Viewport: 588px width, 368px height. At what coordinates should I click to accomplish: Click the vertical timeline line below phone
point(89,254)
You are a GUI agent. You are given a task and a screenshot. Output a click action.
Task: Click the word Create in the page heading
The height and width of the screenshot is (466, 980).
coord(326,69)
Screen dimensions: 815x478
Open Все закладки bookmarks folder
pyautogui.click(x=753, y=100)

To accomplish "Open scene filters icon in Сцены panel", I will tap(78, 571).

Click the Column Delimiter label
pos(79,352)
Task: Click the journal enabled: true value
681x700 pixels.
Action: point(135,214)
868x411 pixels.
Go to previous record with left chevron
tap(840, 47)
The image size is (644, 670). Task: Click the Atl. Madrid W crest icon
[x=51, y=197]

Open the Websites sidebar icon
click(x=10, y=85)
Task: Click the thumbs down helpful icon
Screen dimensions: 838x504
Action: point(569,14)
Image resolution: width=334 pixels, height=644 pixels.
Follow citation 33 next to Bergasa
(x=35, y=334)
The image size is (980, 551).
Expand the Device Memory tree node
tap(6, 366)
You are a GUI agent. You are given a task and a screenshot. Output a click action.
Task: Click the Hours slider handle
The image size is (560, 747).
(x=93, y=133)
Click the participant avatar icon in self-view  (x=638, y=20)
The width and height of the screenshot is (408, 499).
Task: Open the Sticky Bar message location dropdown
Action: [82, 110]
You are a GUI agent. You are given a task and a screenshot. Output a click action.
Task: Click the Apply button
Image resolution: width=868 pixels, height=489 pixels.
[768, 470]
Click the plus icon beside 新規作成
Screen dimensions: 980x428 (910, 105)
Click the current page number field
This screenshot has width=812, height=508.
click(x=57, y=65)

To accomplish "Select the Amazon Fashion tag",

> Your goal:
Nothing may be dropped or altered; repeat every record in full.

> Task response:
Viewport: 588px width, 368px height. At what coordinates should I click to accomplish: Click the vertical timeline line below phone
point(89,254)
You are a GUI agent. You are given a task and a screenshot. Output a click action.
Task: Click the word Create in the page heading
The height and width of the screenshot is (466, 980).
coord(326,69)
Screen dimensions: 815x478
Open Все закладки bookmarks folder
pyautogui.click(x=753, y=100)

To accomplish "Open scene filters icon in Сцены panel", I will tap(78, 571).

Click the Column Delimiter label
pos(79,352)
Task: Click the journal enabled: true value
681x700 pixels.
Action: point(135,214)
868x411 pixels.
Go to previous record with left chevron
tap(840, 47)
The image size is (644, 670). Task: Click the Atl. Madrid W crest icon
[x=51, y=197]

Open the Websites sidebar icon
click(x=10, y=85)
Task: Click the thumbs down helpful icon
Screen dimensions: 838x504
Action: point(569,14)
Image resolution: width=334 pixels, height=644 pixels.
Follow citation 33 next to Bergasa
(x=35, y=334)
The image size is (980, 551).
Expand the Device Memory tree node
tap(6, 366)
You are a GUI agent. You are given a task and a screenshot. Output a click action.
Task: Click the Hours slider handle
The image size is (560, 747).
(x=93, y=133)
Click the participant avatar icon in self-view  (x=638, y=20)
The width and height of the screenshot is (408, 499).
Task: Open the Sticky Bar message location dropdown
Action: [82, 110]
You are a GUI agent. You are given a task and a screenshot. Output a click action.
Task: Click the Apply button
Image resolution: width=868 pixels, height=489 pixels.
[768, 470]
Click the plus icon beside 新規作成
Screen dimensions: 980x428 (910, 105)
Click the current page number field
This screenshot has width=812, height=508.
click(x=57, y=65)

To accomplish "Select the Amazon Fashion tag",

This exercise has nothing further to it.